Immunotherapy is a mode of treatment which uses a patient's own immune system to destroy cancer cells. IT can be highly effective for some patients, but not all.
'This is the first step for systematically identifying the reasons immunotherapy is not working for many cancer patients,' said senior author Dr Nicholas Restifo at the National Cancer Institute in Bethesda, Maryland. 'The hope is to help scientists and clinicians find a way around the obstacles so that more patients can benefit from this promising treatment modality.'
Researchers created a novel 'two-cell type' CRISPR assay consisting of human melanoma cells and T-cells, to investigate how these cells interact. They used CRISPR/Cas9 to knock out single genes in the human melanoma cells in order to identify which ones create resistance to T-cells.
'We cast a wide, deep net and conducted an unbiased survey of all of the 19,000 genes in the cancer's genome - not just the genes that are known to be involved in creating immunotherapy-resistant tumours,' said Dr Restifo. 'The big surprise was that we found many new genes that we never suspected could potentially be involved in preventing the immune system from killing cancer cells.'
The 100 most necessary genes were found to affect the presence of proteins specifically found on the surface of cancer cells, known as neoantigens. These are usually recognised by T-cells and trigger the release of cytokines, proteins which modulate the body's immune response.
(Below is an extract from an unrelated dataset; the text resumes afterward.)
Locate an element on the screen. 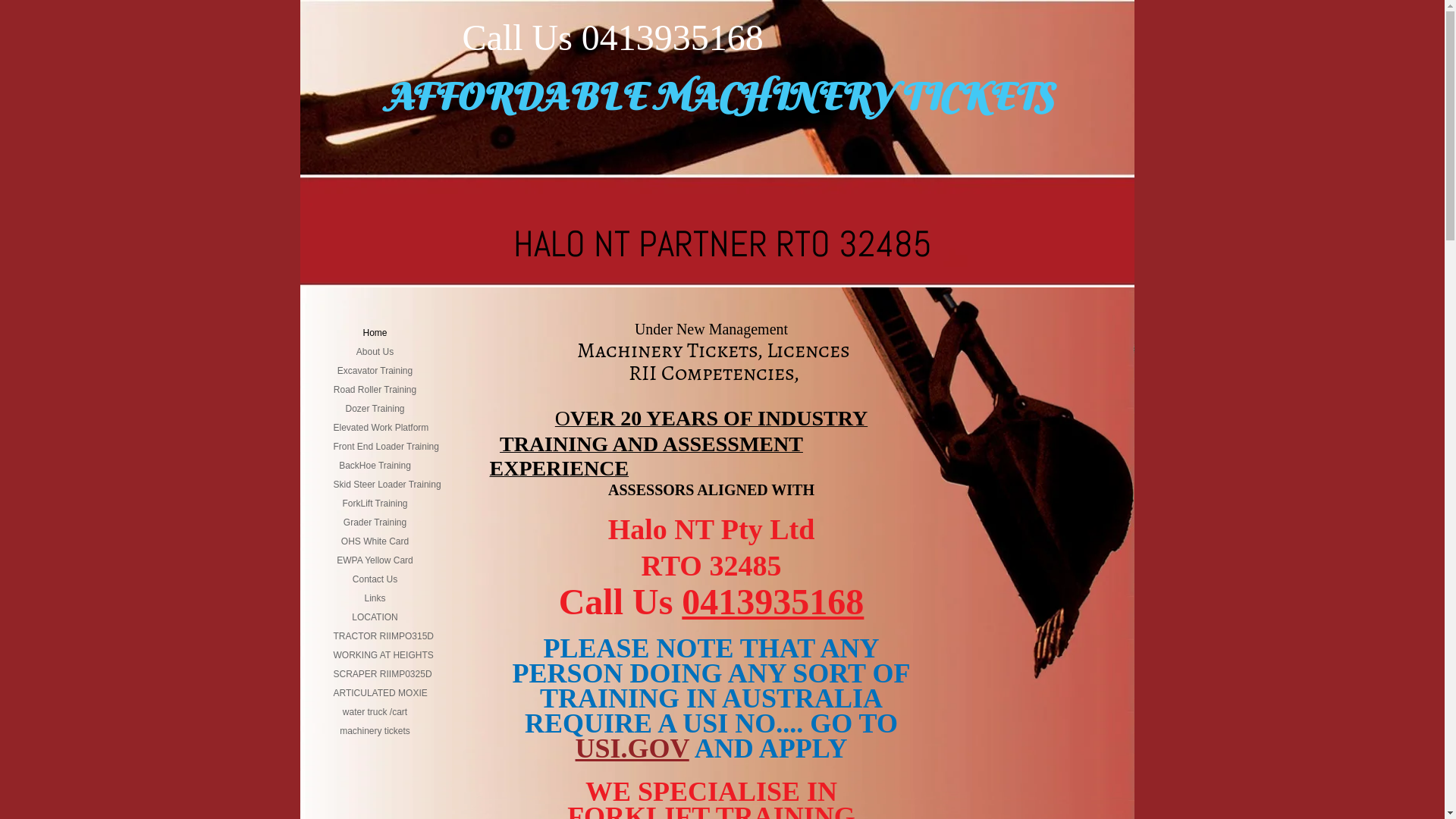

Next, the researchers assessed 36 different cancer types for expression of these genes, searching genetic data from nearly 11,500 tumours from the Cancer Genome Atlas database. They identified a core set of 19 genes associated with cytokine activity across different cancer types. The researchers also found mutations in these genes were more common in patients who did not respond to the drug ipilimumab, a type of immunotherapy.
In particular, the researchers identified multiple mutations in the APLNR gene, which had previously not been linked to the effectiveness of cancer immunotherapy. When they mutated APLNR in mice, it reduced the efficacy of immunotherapy.
Dr Restifo told Genetic Engineering and Biotechnology News that he hoped the findings could act as a 'blueprint' for further research into cancer therapies that hinge on T-cell attack. 'Looking at mutations in these genes in individual patients who failed immunotherapy may enable physicians to devise the most appropriate treatments for each individual patient, according to their essential gene profiles,' he said.